Poster Session 2
Category: Prematurity
Poster Session 2
Maya Oberman, MD (she/her/hers)
MFM Fellow
Kaplan Medical Center
Kaplan Medical Center, HaMerkaz, Israel
Orly Weinstein, MD
Clalit Health Services
Clalit Health Services, Tel Aviv, Israel
Oren Barak, MD
Kaplan Medical Center
Rehovot, HaMerkaz, Israel
Racheli Magnezi, PhD
Department of Management, Health Systems Management Program, Bar Ilan University, Ramat Gan, Israel
Ramat Gan, HaMerkaz, Israel
Inbal Avrahami, MD
Kaplan Medical Center
Kaplan Medical Center, HaMerkaz, Israel
Amir Kandel, MD
Kaplan Medical Center
Kaplan Medical Center, HaZafon, Israel
Moran Frid, MD
Kaplan Medical Center
Kaplan Medical Center, HaMerkaz, Israel
Omri Mizrachi, MD
Kaplan Medical Center
Kaplan Medical Center, HaMerkaz, Israel
Roni Levy, MD
Kaplan Medical Center
Kaplan Medical Center, HaMerkaz, Israel
Edi Vaisbuch, MBA, MD (he/him/his)
Kaplan Medical Center
Kaplan Medical Center, HaMerkaz, Israel
This study aimed to assess the effect of cervical conization on the incidence of preterm birth and to determine whether conization-to-pregnancy interval or preventive interventions influence this risk.
Study Design:
This retrospective cohort study included 7,080 primiparous women.
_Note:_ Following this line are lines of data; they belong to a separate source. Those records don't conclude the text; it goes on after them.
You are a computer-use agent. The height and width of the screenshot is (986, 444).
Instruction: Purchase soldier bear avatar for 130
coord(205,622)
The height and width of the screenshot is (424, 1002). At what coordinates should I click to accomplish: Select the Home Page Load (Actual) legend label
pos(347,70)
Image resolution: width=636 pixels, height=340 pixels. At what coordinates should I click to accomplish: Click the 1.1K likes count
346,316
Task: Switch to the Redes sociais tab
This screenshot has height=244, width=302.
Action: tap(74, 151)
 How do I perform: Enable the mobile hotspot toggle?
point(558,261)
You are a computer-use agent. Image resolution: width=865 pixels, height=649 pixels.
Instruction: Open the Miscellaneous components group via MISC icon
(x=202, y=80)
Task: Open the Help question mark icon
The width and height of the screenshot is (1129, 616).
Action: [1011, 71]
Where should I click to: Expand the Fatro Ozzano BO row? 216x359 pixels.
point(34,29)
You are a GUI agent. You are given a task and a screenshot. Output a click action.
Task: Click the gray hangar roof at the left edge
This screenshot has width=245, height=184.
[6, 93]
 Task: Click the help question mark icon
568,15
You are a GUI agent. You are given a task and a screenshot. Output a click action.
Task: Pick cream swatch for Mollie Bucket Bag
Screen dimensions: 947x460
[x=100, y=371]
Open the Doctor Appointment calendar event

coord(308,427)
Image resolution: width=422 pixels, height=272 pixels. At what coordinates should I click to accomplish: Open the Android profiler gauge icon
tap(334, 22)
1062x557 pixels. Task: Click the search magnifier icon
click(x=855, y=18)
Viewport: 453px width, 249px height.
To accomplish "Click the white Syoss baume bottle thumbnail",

The study group included 600 (8.5%) women who had a cervical conization before their first delivery, and the rest served as the control group (6,480 women). Baseline characteristics, pregnancy management, and outcomes were compared between the groups. The study group was further analyzed for the rates of preterm birth (< 37, < 34, and < 32weeks) stratified by the conization-to-pregnancy interval (< 6, 6–11, and ≥12 months) and preventive interventions, including cervical cerclage (early < 16 vs late ≥16 weeks) and progesterone administration
Results:
During pregnancy, the study group demonstrated a higher prevalence of short cervix (15.5% vs 4.0%, p< 0.001), with similar rates of pregnancy complications such as hypertensive disorders (7.0% vs 6.7%, p=0.7) and gestational diabetes (4.5% vs 4.3%, p=0.8) to the control group. The study group had a higher risk of preterm birth < 37 weeks (16.2% vs 10.9%; p< 0.0001), < 34 weeks (6.6% vs 3.4%; p< 0.001), and < 32 weeks (4.2% vs 1.1%; p< 0.001). However, within the conization group, preterm birth rate did not differ by conization-to-pregnancy interval, timing of cerclage, or progesterone initiation (Table 1).
Conclusion:
Prior cervical conization in primiparous women increases the risk of preterm birth, including a two- to four-fold risk at < 34 and < 32 weeks. However, preventive interventions or a longer conization-to-pregnancy interval failed to mitigate this risk. Larger cohorts are warranted to validate this finding further.